ParamMem: Teaching LLM Agents to Self-Improve via Parametric Reflective Memory

Self-reflection lets language agents iteratively refine solutions, but current approaches often produce repetitive outputs that plateau quickly. ParamMem solves this with a parametric memory module that encodes cross-sample reflection patterns directly into model parameters.

The key insight: instead of storing reflections as text (which LLMs tend to repeat), encode them as learned parameters that enable diverse reflection generation through temperature-controlled sampling. The full framework, ParamAgent, combines this parametric memory with episodic memory (single-task history) and cross-sample memory (patterns across tasks).

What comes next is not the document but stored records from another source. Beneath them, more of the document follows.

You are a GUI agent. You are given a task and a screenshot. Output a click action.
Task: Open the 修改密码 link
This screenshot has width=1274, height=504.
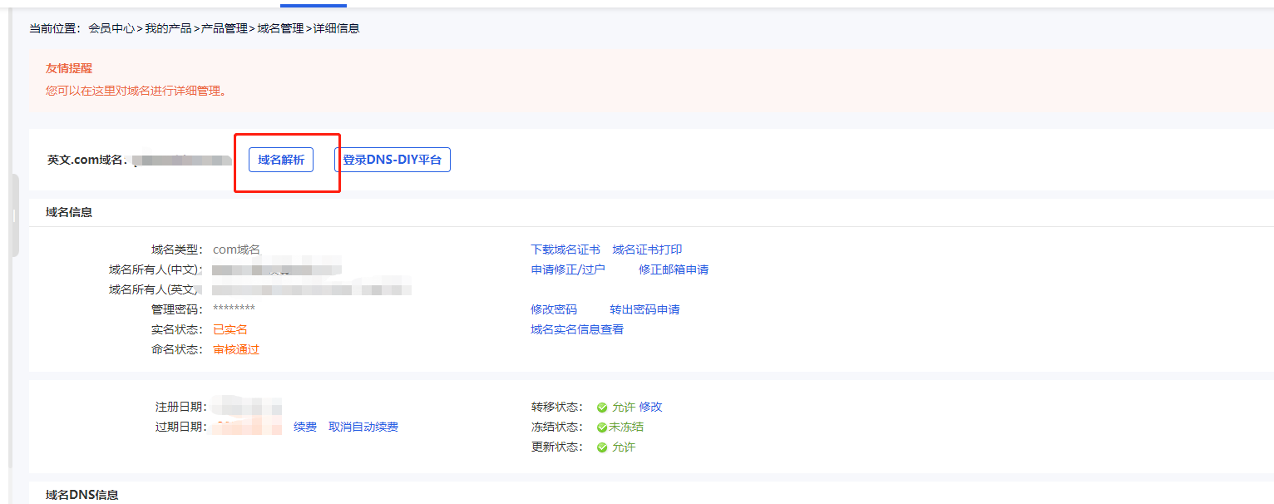coord(553,309)
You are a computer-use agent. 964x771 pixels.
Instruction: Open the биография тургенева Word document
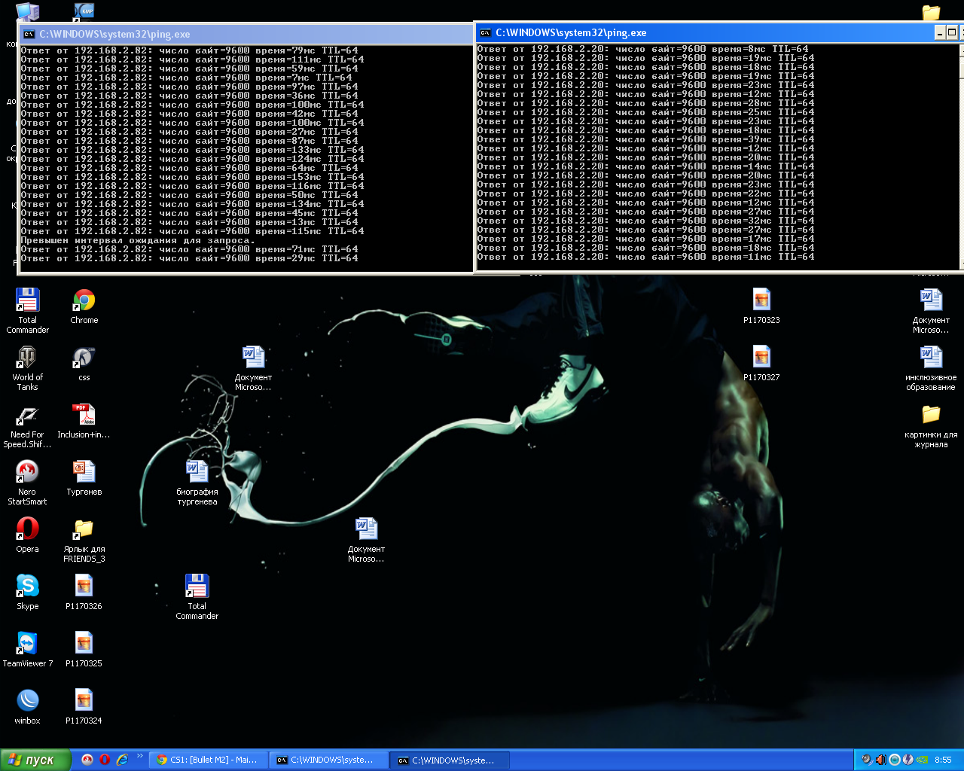click(197, 473)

Experiments on code generation, mathematical reasoning, and multi-hop QA show consistent improvements over SOTA baselines. Notably, ParamMem is sample-efficient, supports weak-to-strong transfer (smaller model improves larger one), and enables self-improvement without relying on stronger external models. This addresses a fundamental limitation of current agent architectures.

Self-reflection is core to LLM Agent improvement, but existing mechanisms have a fundamental problem: **reflections become increasingly repetitive**, plateauing after a few rounds of essentially the same feedback.

Problem Analysis

Empirical analysis reveals a strong positive correlation between reflective diversity and task success. The root cause: text-based reflection memory is easily "echoed" by LLMs — models tend to generate reflections similar to previous ones.

The ParamMem Approach

Core idea: encode reflections into **model parameters** instead of storing them as text.

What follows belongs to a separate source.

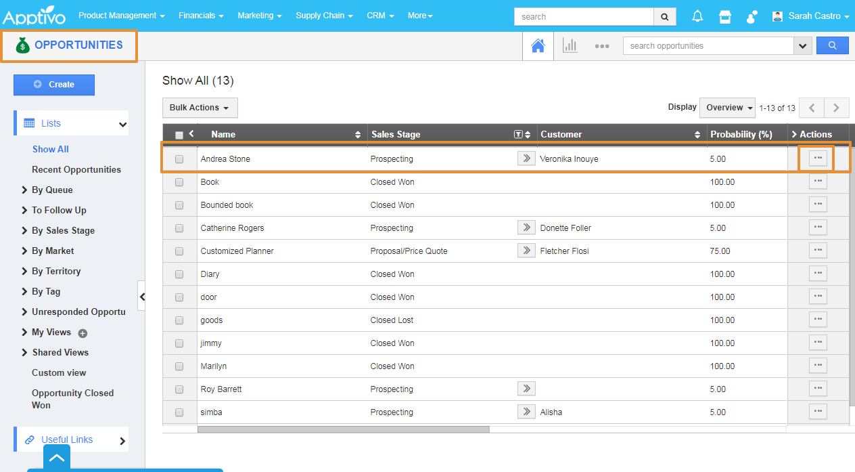855x472 pixels.
Task: Open the app store icon in header
Action: point(725,16)
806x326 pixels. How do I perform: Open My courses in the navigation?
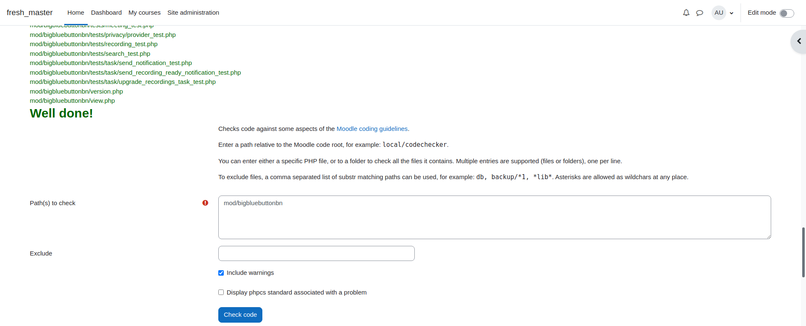[144, 13]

The parametric memory module is implemented by fine-tuning a small model on cross-sample reflection data. During generation, temperature controls diversity — the same experience produces reflections from different angles.

ParamAgent Framework

Three-layer memory architecture:

1. **Parametric Memory** (ParamMem): encodes cross-task reflection patterns

2. **Episodic Memory**: single-task attempt history

3. **Cross-sample Memory**: successful experiences from similar tasks

Results

Consistent improvements over SOTA on HumanEval (code generation), MATH (reasoning), and HotpotQA (multi-hop QA). Key properties: sample-efficient training, weak-to-strong transfer across model scales, and self-improvement without stronger external models.

Why It Matters

This addresses a fundamental bottleneck in Agent reflection. For complex iterative tasks (debugging, math solving, multi-step reasoning), reflection diversity directly determines the Agent's ceiling.

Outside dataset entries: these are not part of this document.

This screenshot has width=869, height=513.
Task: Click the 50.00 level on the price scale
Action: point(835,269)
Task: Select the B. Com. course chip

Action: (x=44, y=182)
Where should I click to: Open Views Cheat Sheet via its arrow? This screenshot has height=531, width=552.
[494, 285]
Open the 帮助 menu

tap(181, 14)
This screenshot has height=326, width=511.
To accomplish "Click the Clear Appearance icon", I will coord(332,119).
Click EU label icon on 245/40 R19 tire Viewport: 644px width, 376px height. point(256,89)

Significance for the Agentic AI Era

In 2026's agentic AI explosion, Agent memory systems are core infrastructure. Current RAG (Retrieval-Augmented Generation) solves "what to remember" but not "how to reflect." ParamMem fills this gap as a "reflection-augmented generation" mechanism, enabling AI Agents to not just recall information but learn from experience. This self-improving AI capability is key to Agents evolving from "tools" to "assistants."

In-Depth Analysis and Industry Outlook

From a broader perspective, this development reflects the accelerating trend of AI technology transitioning from laboratories to industrial applications. Industry analysts widely agree that 2026 will be a pivotal year for AI commercialization. On the technical front, large model inference efficiency continues to improve while deployment costs decline, enabling more SMEs to access advanced AI capabilities. On the market front, enterprise expectations for AI investment returns are shifting from long-term strategic value to short-term quantifiable gains.